We hooked up, now what?

29 replies

whatisthislife22 · 20/03/2022 01:08

Hello,

I've worked with this guy for the past few months and I thought he was really hot when I first saw him after he started working at my place. We started following each other on Instagram then in January we started direct messaging after liking each others stories and having a lot in common. Things really ramped up and we talked a lot and then our chat turned very flirty and it's been like that ever since. We started chatting on snapchat every day and agreed we would hook up for sex. I was happy with that plan. We chatted about how we hoped to make it a regular thing. We also talked about non-sex related topics too.

We eventually hooked up this week however we both seemed to have our guards up a bit and although the sex was fun he came quite quickly, we both knew he would because he was super horny. Anyways, afterwards we agreed it was worth the wait but things just turned a bit cold. I felt that I didn't say much because I was keeping my guard up and I got the same impression from him. I left not long after and he messaged me pretty much straight away to ask if I had a good time. We both agreed that we had no regrets and it was fun although he laughed about his poor performance (coming too quickly) which I reassured him it was far from poor.

He has since messaged me purely through Instagram just random links to prompt a few conversations but it's not like it was before we hooked up. It's been non-flirty and we haven't, or shall I say, he hasn't brought up the sex we had since we messaged after it had happened. It's been 3 days now and I want to message him about it and how I felt that I had my guard up but I don't know if I'm coming across as needy? Any advice would be great, thanks! Like I said we have chatted every day since just not about the hookup.

OP posts:
HowlongWillThisTakeNow · 22/03/2022 19:01

@Persephoneandlife

Are you quite young? because try not to take this the wrong way but you are being a bit naive.

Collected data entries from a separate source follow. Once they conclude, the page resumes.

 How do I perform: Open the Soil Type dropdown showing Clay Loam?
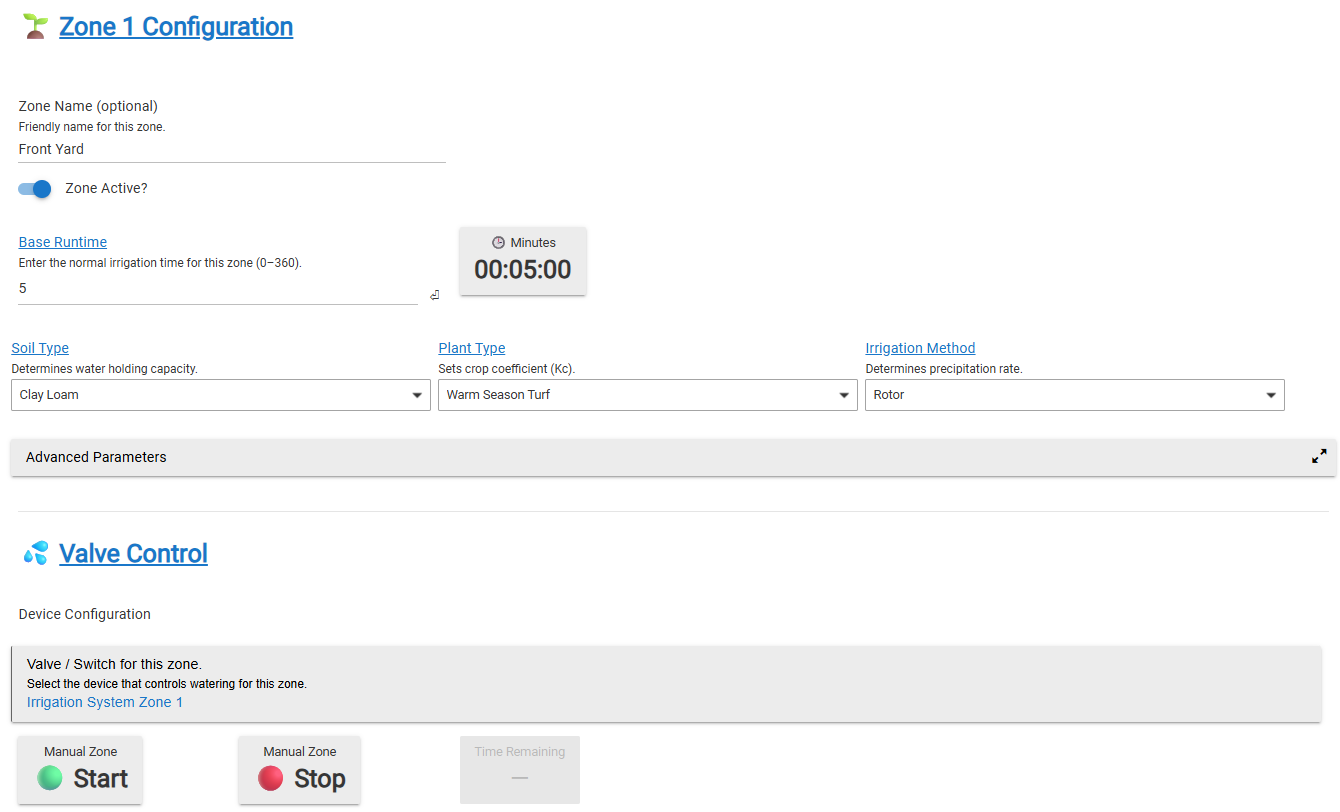(220, 395)
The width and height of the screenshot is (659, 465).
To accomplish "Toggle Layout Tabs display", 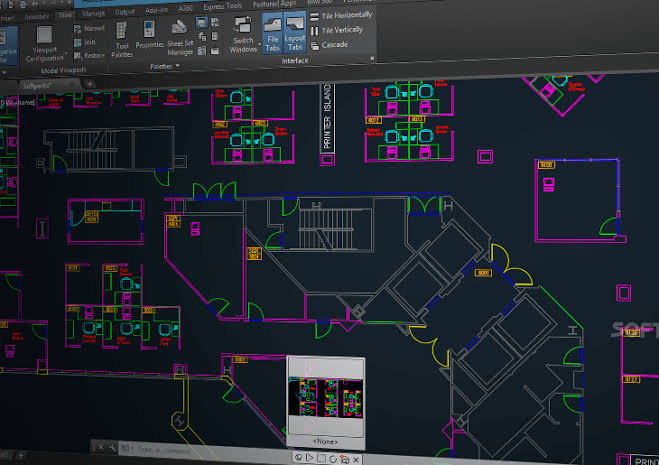I will [x=295, y=32].
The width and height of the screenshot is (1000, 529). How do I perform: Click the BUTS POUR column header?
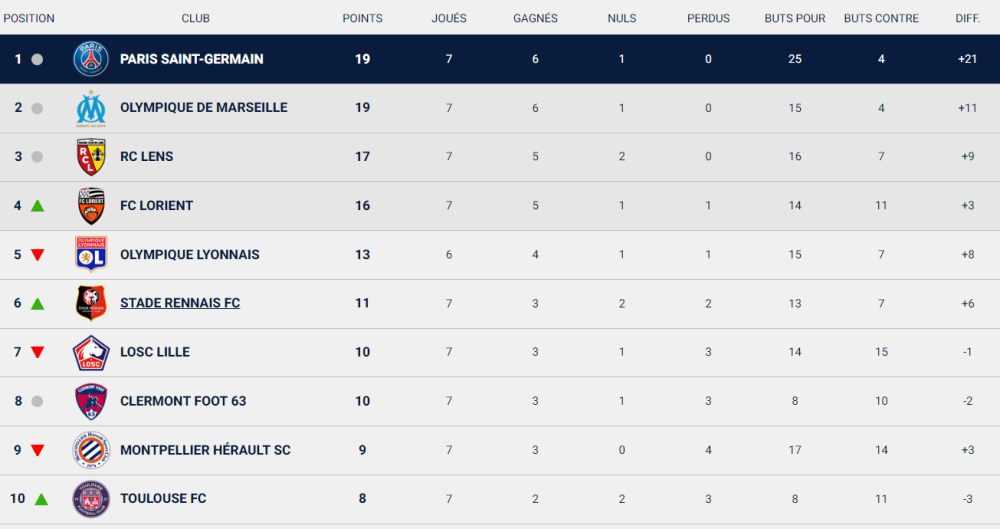[x=795, y=19]
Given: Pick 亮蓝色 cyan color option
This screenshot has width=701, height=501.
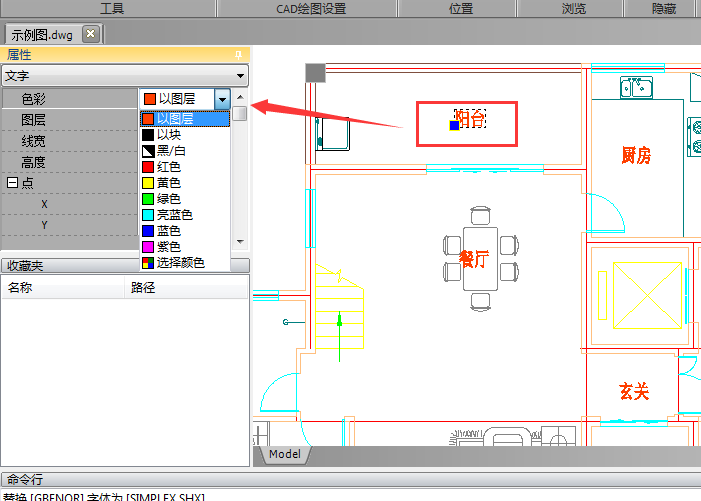Looking at the screenshot, I should pyautogui.click(x=174, y=215).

The guy only saw you as a hook up from the start. He is not suddenly going to turn into anything else.

It also sounds like now that he got what he wanted, he is not interested in doing it again. Either because he is embarrassed by his performance or just did not feel like he enjoyed it that much.

He has clearly moved your conversations back to work issues and polite exchanges.

Take this a learning opportunity and move on: having casual sex with someone you work with is often not a good idea and most men once they have put you in the 'hook-up category' won't want to have a real relationship with you.

^^ This, sorry
optimistic40 · 22/03/2022 19:51

I don't know. You only had sex a couple of days ago. I think loads of normal guys don't reach out to talk about sex when they have just had it. Is he being friendly, asking questions? I'd play it by ear a bit and see how it goes, personally.

optimistic40 · 22/03/2022 19:55

Oh - obviously if you have been acting like it's a hookup it is one... he will be in touch to hook up, unless the sex was embarrassing due to the premature ejaculation maybe.

If there's more to it, you'll know over time. Can't tell whether that's what you want.

layladomino · 23/03/2022 18:26

How would he tell the same story if he was on this board? Do you think he might also be feeling you aren't so interested, and he doesn't want to appear desperate?

Are you acting the same as ever, or have you cooled?

If you want equal control and respect of a relationship, act like it. Don't wait to be asked.